La inclusión de personajes no normativos y la asignación de papeles en la historia sin que el género del personaje sea determinante son muy de agradecer en cualquier obra de ficción. Cada vez más autores y autoras se preocupan por no encasillar a sus personajes en función de su género, por incluir personajes LGBT sin que su papel en la trama gire exclusivamente en torno a su orientación sexual y, en definitiva, por acabar con prejuicios y estereotipos inútiles y que son claramente discriminatorios. Y si se agradece en cualquier novela, yo creo que este empeño es especialmente importante en la literatura juvenil, dirigida a mentes y personalidades aún en formación, y seguramente bastante influenciables. Que los jóvenes crezcan absorbiendo la igualdad y la diversidad por todos sus poros es la única forma de que podamos conseguir un futuro libre de discriminación.

Dicho esto, espero que haya quedado claro que aprecio la intención de las autoras, y que me parece loable. No, loable no, necesaria. Sin embargo, desde mi punto de vista de lectora ya talludita, creo que el resultado podría ser mejorable. Y creo que podría mejorar precisamente si esa intención no fuera tan evidente desde el principio del libro. En mi opinión (y es solo eso, una opinión) el contraste entre los personajes masculinos y femeninos es algo exagerado, sobre todo al principio. Es cierto que con el transcurrir de la historia los dos protagonistas evolucionan (y este es otro aspecto positivo a resaltar): Asteria se va dulcificando (hasta cierto punto) y Orión se endurece (un poco) y termina tomando iniciativas importantes en la trama. Pero me dio un poco la impresión de que la forma de hacer que destaquen los personajes femeninos consiste en reducir casi a la ridiculez a la mayoría de personajes masculinos. Orión me resultó patético durante la primera mitad del libro, el emperador es odioso y cruel sin motivo aparente (en fin, siempre tiene que haber un villano), Zeus es el gran ausente durante gran parte de la historia y, cuando aparece, da una imagen lamentable. Me llegué a preguntar si en realidad no sería fallo mío, acostumbrada a roles de género tradicionales, y que precisamente me choca cuando se cambian esos papeles. Pero creo que no. En la literatura fantástica actual hay bastantes ejemplos de libros con personajes fuertes, masculinos y femeninos indistintamente, principales y secundarios, que transmiten perfectamente la idea de igualdad sin hacer de ella algo que destaque o llame la atención, sino que simplemente se asume de forma natural, digamos que como parte de la construcción del mundo.
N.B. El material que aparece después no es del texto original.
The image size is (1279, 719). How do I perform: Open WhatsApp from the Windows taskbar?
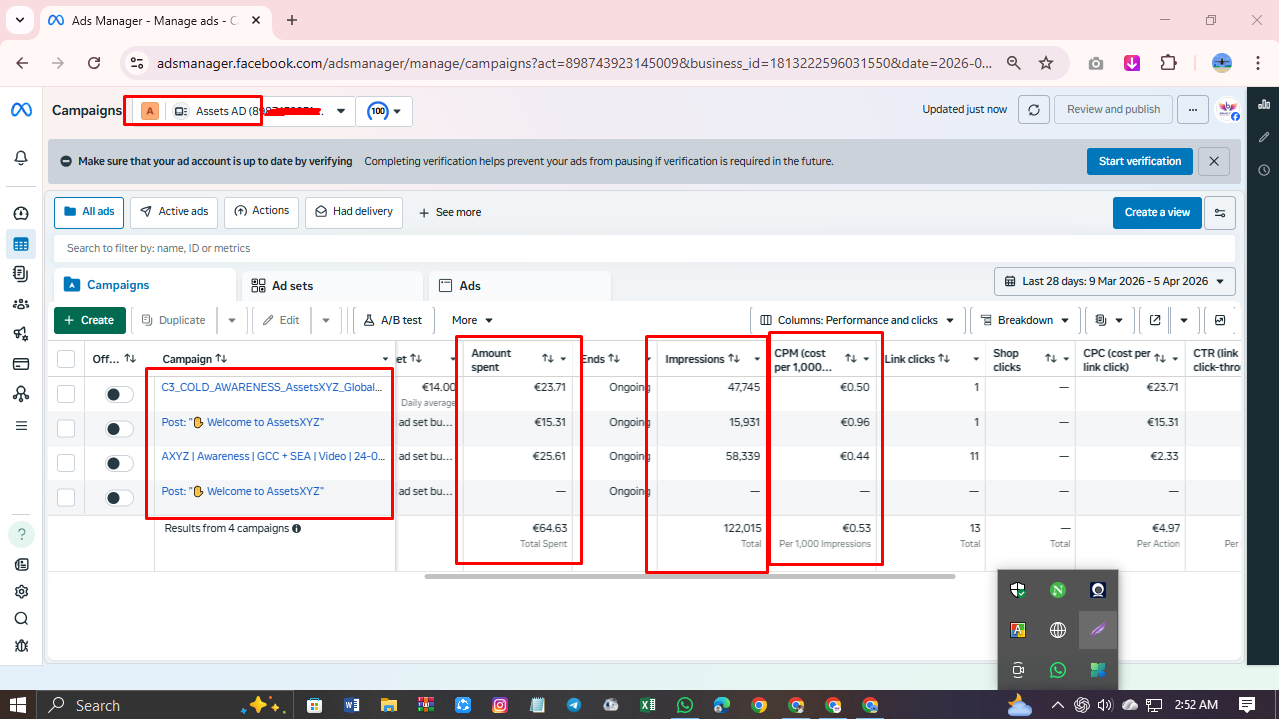coord(684,705)
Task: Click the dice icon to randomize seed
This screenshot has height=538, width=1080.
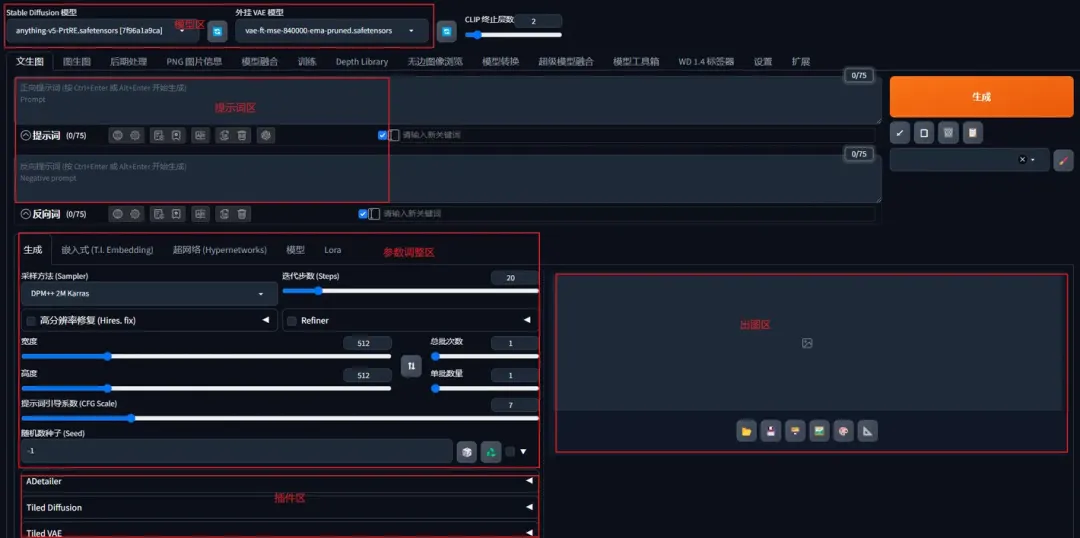Action: tap(466, 452)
Si construimos un mundo igualitario para ambientar la historia, no es necesario resaltar la fortaleza de unos ni los defectos de los otros. He leído libros así y me he sentido perfectamente cómoda con ellos. De hecho, algunos están entre mis favoritos. Por otro lado, pero en la misma dirección, a lo largo del libro abundan las explicaciones sobre por qué Asteria habla en femenino plural, casi cada vez que lo utiliza ante un personaje nuevo. Creo que hoy día estas explicaciones no son necesarias. Quedaría más natural si Asteria, simplemente, hablara así. Es una amazona y las amazonas son mujeres. Lo natural es que el plural sea femenino para ella, sin más.
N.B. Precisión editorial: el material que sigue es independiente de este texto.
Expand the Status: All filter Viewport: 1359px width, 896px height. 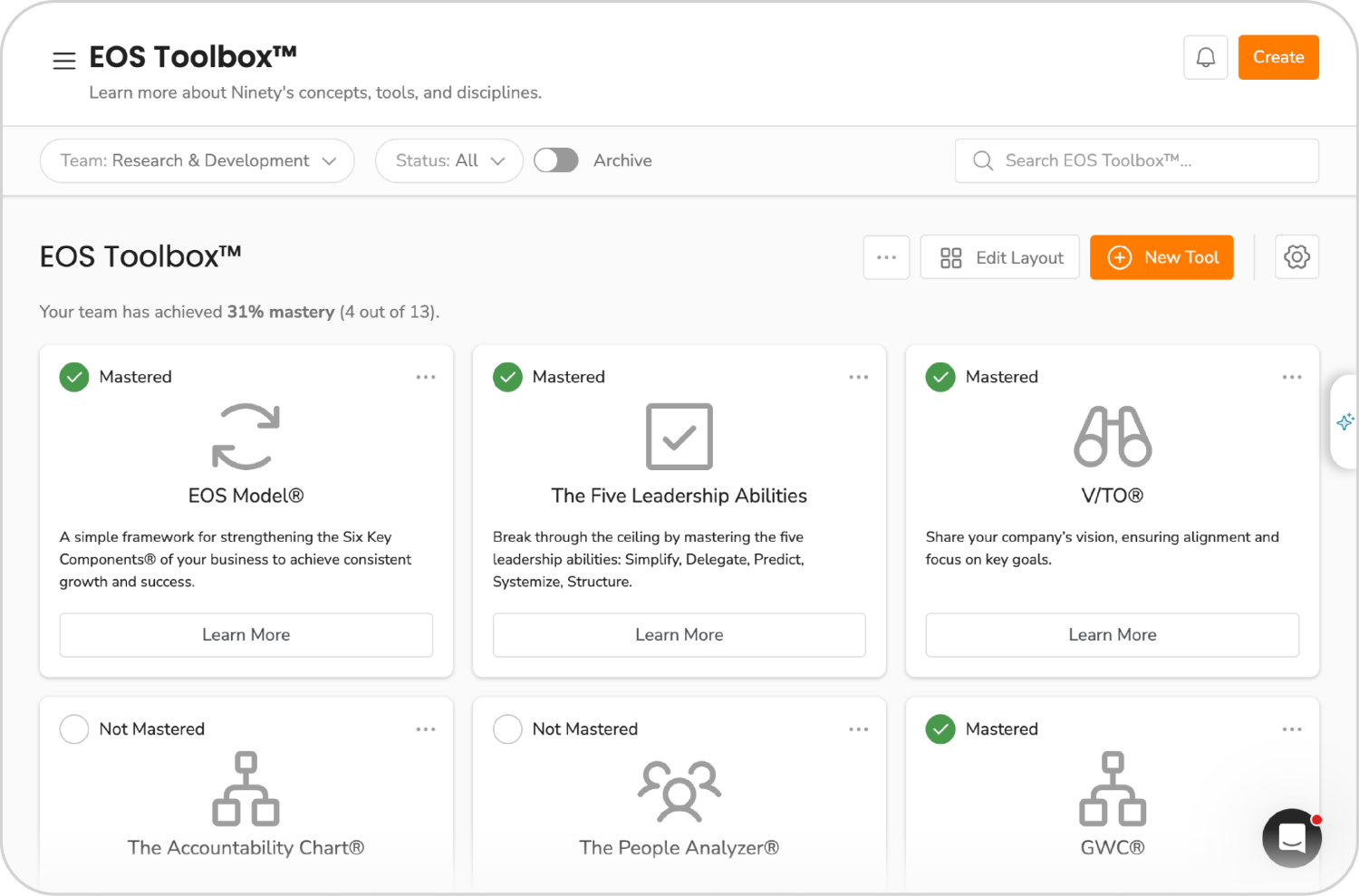(448, 160)
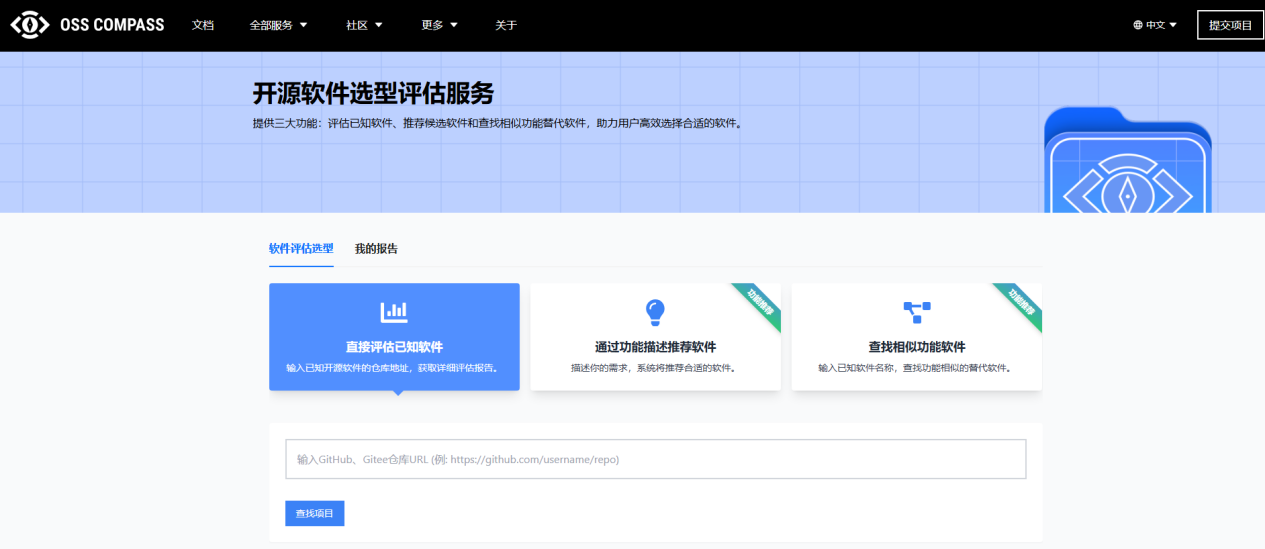The height and width of the screenshot is (549, 1265).
Task: Click the folder compass illustration in banner
Action: pyautogui.click(x=1127, y=165)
Y este es el único pero que le pongo al libro. Por lo demás, la historia transmite valores como el amor y la amistad, la lealtad, el sacrificio por los demás, la lucha contra la opresión, la inutilidad de la venganza y, me atrevería a decir, la sororidad (Asteria se enfrenta a todos y a todo para salvar a sus hermanas amazonas). Así que es una lectura perfectamente recomendable. Para todas las edades. Incluida la mía.